Mari nyanyikan….
Nabi Nuh dan istrinya, Tiga orang anaknya,
Tiga orang mantunya, masuk dalam bahtera
Hujan deras turunlah, Hujan deras turunlah
Hujan deras turunlah, Delapan orang selamat
Nuh adalah salah satu tokoh besar dalam Alkitab. Namun seperti apa pandangan kita tentang seorang Nuh.
Nuh adalah seseorang yang membuat bahtera seperti yang perintahkan Tuhan kepadanya, lalu ia bersama keluarganya dan binatang-binatang yang dipilihnya secara berpasang-pasangan itu selamat dari air bah.
Lebih dari pada kisahnya…
Nuh, seorang yang mau menanggung resiko untuk menjadi diri sendiri karena ia melawan arus kejahatan dalam generasinya dan berani tampil beda dari yang lain.
Latar belakang kehidupan Nuh dan lingkungannya seperti yang tertulis dalam Kejadian 6:5,6 “Ketika dilihat Tuhan, bahwa kejahatan manusia besar di bumi dan bahwa segala kecenderungan hatinya selalu membuahkan kejahatan semata-mata, maka menyesallah Tuhan bahwa Ia telah menjadikan manusia di bumi dan hal itu memilukan hatiNya”.
Nuh tinggal diantara mereka yang melakukan kejahatan, ia menjadi bagian dari mereka yang mengecewakan Tuhan.
Ditengah-tengah kerusakan dan kekerasan yang amat besar di lingkungannya, Nuh tidak terpengaruh, Nuh tidak memilih untuk mengambil bagian didalamnya, justru ia bangkit dan melawan dosa, ia mengingatkan akan kejatuhan dan kehancuran yang akan di tanggung.
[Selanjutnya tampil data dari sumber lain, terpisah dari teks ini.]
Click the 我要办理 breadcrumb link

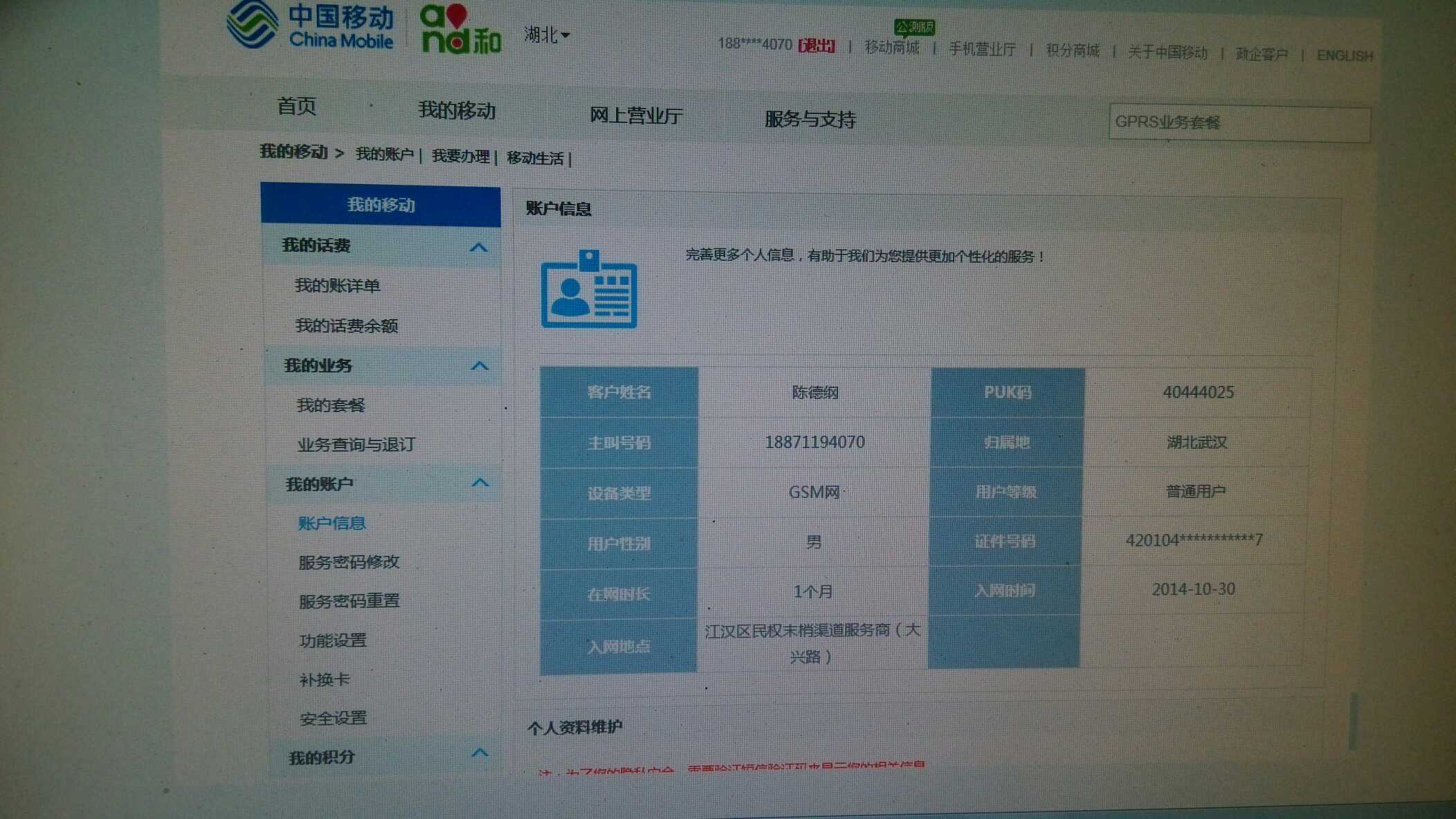(x=460, y=156)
Dia memilih untuk berdiri sendiri melawan kelompoknya.
Apa yang terjadi ketika ia berani berkata sesuatu yang benar dan mengingatkan tentang kebenaran kepada sesamanya? Dia dianggap sebagai orang aneh, ia dianggap sebagai orang yang tidak mendukung lingkungannya/kelompoknya, ia dianggap bukan bagian dari lingkunganya… maka bersiaplah untuk dikucilkan.
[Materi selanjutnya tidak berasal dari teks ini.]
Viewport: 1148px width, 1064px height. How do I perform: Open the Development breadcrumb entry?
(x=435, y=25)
Tidak banyak orang yang mampu bertahan dan tetap berani ada pada jalan yang benar dan tetap menyuarakan kebenaran ketika orang disekitarnya bersepakat untuk melakukan hal sebaliknya.
Nuh bukan seorang pemimpin dari suatu bangsa, tapi ia peka pada bahaya, ia peduli pada kenajisan yang dilakukan, ia berkenan untuk ingatkan akan kejahatan yang nantinya mengakibatkan maut bagi orang disekelilingnya.
Generasi Nuh adalah generasi matrealistis, dan menganut paham deisme, dimana lingkungan tempat Nuh tinggal memiliki konsep yang membingungkan. Mereka mengakui bahwa Tuhanlah yang menciptakan namun proses kehidupan selanjutnya ditentukan oleh kekuatan manusia, dalam proses berjalannya kehidupan ini, Tuhan tidak lagi mengambil peran, oleh sebab itu jika kita baca Kejadian 6:4 “Pada waktu itu orang-orang raksasa ada di bumi … inilah orang-orang yang gagah perkasa dizaman purbakala, orang-orang yang kenamaan …”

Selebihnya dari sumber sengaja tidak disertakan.